[READING TEXT Boundary: Start]


    ReplyDelete
  9. Hello, I sort of stalk your blog but yar, hi!

    I can answer q5! It's because there's no t sound in Japanese and they substitute it with either ト or ツ. So shirt would be spelt in katakana as シャツ (shatsu) OMG Engrish should be laid to rest soon.

    ReplyDelete
  10. I can outbeat you in the "why" dept anyday!

    Why do you think it's perfect ok for small children to run around without their shirts in on in 10 degree weather? (to my school)

    Why is there no real cheese in any supermarkets--and if there is, it's a small sliver for 1000 yen or more? (to any store in Japan)

    Why is it ok to be an alcoholic/smoker/brand-label whore/anorexic but not ok to be fat?

    Why do you always ask me stupid questions about America/Americans? (I never once asked a Japanese person if they have a gun/eat Mac everyday/know Beyonce--or any of the Japanese equivalents to those questions.)

    Ahh the bitchin could go on for days.

    Really tho--I wanna know about the cheese bit. And do you really think that the sun kills bacteria when hanging your laundry outside? Not like all that pollution and smog is not getting into your clothes????

    ReplyDelete
  11. Chinese guy here delurking. Great stuff, I'm really enjoying the blogs between you guys like Green-Eyed Geisha.

    It might not work completely but
    some parallels between what goes on Japan (lived there for a short time) and Hong Kong (where I'm from).

    Okay for cheese, this maybe not be all that accurate, but milk is really only drunk for the calcium. Lactose intolerance runs at 75% of the population and so a lot of people force themselves to drink it and then rush to the toilet a couple of hours afterwards.

[READING TEXT Boundary: End]
[RECORD EXTRACTS Boundary: Start]

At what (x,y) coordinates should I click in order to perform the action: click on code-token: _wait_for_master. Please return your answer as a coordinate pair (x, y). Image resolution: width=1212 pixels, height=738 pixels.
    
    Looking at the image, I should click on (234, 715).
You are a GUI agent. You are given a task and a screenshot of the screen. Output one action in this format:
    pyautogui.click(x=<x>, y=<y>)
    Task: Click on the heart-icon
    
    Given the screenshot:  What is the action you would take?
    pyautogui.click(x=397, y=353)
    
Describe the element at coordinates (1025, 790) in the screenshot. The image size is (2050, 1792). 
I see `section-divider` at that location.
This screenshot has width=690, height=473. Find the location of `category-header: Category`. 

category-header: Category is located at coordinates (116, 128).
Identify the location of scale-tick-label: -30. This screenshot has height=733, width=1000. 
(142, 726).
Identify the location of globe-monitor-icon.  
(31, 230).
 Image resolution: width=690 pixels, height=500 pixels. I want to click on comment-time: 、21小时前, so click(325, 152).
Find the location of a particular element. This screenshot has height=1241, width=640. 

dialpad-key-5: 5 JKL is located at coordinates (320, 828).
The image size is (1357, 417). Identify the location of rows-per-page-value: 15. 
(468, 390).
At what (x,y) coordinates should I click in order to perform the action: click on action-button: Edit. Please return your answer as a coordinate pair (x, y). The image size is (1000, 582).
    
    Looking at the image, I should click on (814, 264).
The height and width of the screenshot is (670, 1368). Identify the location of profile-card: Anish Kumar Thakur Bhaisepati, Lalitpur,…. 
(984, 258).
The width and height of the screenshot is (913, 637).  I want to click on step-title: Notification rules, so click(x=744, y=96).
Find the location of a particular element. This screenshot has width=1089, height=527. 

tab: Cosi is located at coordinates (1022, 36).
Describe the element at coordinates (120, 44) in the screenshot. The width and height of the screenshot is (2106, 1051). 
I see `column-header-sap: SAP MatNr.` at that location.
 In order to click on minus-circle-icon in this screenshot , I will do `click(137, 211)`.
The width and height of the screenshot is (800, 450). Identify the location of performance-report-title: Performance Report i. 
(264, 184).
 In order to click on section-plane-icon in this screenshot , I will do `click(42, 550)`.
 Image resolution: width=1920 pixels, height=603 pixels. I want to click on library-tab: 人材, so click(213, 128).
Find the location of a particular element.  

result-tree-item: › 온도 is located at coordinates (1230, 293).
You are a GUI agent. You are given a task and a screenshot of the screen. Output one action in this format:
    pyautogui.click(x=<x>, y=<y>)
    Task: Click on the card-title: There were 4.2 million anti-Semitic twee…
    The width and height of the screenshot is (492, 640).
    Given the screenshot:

[RECORD EXTRACTS Boundary: End]

### REQUIRED WORK:
1 – From the blog comments, set down the passage from "Why do you think" to "ok to be fat?" word for word.
2 – Answer these questions using the blog comments.
(a) What katakana spelling is given for "shirt"?
(b) What price is mentioned for a small sliver of cheese?
(c) At what percentage of the population does lactose intolerance run?

### TASK-BY-TASK RESULTS:
1 –
Why do you think it's perfect ok for small children to run around without their shirts in on in 10 degree weather? (to my school)

    Why is there no real cheese in any supermarkets--and if there is, it's a small sliver for 1000 yen or more? (to any store in Japan)

    Why is it ok to be an alcoholic/smoker/brand-label whore/anorexic but not ok to be fat?

2 –
(a) シャツ (shatsu)
(b) 1000 yen or more
(c) 75%